The objective of the present invention can be achieved by setting the distance between the two points to a plurality of f+fI.

In addition, the molded shape of the sound absorbing material 2 in the present invention is formed into an arbitrary shape such as a circular shape, an elliptical shape, a square shape, etc. by roll processing and embossing Lrf depending on the mechanical placement of the porous material. It is not limited to the trapezoidal shape shown in the embodiment of FIG. For example, as shown in FIG. 3, large and small cap-shaped protrusions 6, 6', .

〔Effect of the invention〕

As is clear from the above description, the sound-absorbing structure of the present invention has a sound-absorbing material made of a porous material molded into an L-shape, with multiple types of spacing between the sound-absorbing moon and the sound-absorbing body, and a specific frequency. Since it is constructed to have a high sound absorption coefficient not only for sound but also for various frequency sounds, it can exhibit high sound absorption and coefficient in a wide frequency band, Excellent soundproofing effects can be obtained by using it for ceilings of objects, soundproofing walls for walls and roads, or g-sound covers for various machines.

Furthermore, by molding the sound absorbing material, it is possible to improve the aesthetic appearance of architectural structures, etc., where appearance design is important.

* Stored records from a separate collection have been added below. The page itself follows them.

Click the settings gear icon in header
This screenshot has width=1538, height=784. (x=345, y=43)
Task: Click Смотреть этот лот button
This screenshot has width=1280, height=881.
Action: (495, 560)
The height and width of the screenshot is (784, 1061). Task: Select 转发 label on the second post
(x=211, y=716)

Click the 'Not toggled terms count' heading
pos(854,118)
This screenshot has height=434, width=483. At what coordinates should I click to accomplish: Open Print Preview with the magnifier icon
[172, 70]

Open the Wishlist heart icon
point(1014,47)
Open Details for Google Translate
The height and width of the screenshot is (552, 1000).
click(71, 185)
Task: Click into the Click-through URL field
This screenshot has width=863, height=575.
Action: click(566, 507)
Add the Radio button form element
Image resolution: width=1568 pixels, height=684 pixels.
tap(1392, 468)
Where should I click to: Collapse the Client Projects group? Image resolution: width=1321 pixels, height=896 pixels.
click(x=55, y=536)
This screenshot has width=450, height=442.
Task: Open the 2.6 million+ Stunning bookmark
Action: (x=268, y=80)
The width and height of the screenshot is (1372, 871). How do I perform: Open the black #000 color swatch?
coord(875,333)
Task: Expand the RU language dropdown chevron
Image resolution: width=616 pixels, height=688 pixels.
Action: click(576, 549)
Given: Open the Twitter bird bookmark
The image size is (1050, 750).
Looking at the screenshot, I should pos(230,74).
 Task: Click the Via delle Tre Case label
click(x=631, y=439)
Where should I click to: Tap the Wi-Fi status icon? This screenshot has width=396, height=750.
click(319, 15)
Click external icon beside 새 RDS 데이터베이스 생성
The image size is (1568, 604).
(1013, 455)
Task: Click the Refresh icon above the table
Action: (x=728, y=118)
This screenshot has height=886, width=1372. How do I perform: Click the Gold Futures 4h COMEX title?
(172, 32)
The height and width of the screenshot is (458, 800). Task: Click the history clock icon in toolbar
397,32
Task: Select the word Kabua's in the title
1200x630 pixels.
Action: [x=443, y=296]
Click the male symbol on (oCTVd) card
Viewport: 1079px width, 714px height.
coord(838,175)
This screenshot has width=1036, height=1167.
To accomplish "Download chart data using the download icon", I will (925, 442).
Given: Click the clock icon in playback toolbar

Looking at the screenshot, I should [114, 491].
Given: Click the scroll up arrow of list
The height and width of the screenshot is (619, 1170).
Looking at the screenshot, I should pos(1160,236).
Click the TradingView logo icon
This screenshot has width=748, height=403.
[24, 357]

Furthermore, when attaching the sound absorbing material to a sound insulating material such as a wall surface, it is possible to use the shape of the sound absorbing material and attach it directly with screws, etc., without using channel materials as in the past. (See Figure 1), and the appearance can be improved by preventing the screws from appearing on the surface.

Furthermore, if the sound insulating material such as a wall surface is not flat and has a shape with protrusions, etc., the use of the sound absorbing structure of the present invention has the effect of being able to avoid these protrusions during design. .

[Brief explanation of drawings]

Fig. 1 is a cross-sectional perspective view showing one embodiment of the sound absorbing structure of the present invention, Fig. 2 is a graph showing the flow resistance (direction and the coefficient 1 of sound absorption coefficient) for each frequency of multiplexing, and Fig. 3 4 is a sectional perspective view showing an embodiment of the sound absorbing material of the sound absorbing structure of the present invention, and FIG. 4 is a cross sectional view of an example of the conventional sound absorbing structure. 1. Sound insulation body, 2. ... Sound absorbing material, 3... Intermediate layer (air layer), al, a2, a3, ... spacing. Patent applicant NDC Co., Ltd. Figure 1 Figure 2

Claims (1)

[Claims] In a sound-absorbing structure comprising a sound-insulating body and a sound-absorbing material formed of a porous material and arranged at a required distance from the surface of the sound-insulating body, the distance between the surface facing the sound-absorbing material and the sound-insulating body and the surface of the sound-insulating body The sound absorbing material is molded so that there are multiple types, and the flow resistance of the sound absorbing material is 15 to 180 dy.
A sound-absorbing structure characterized in that the sound absorption is between n·s/cm^3 (Rails).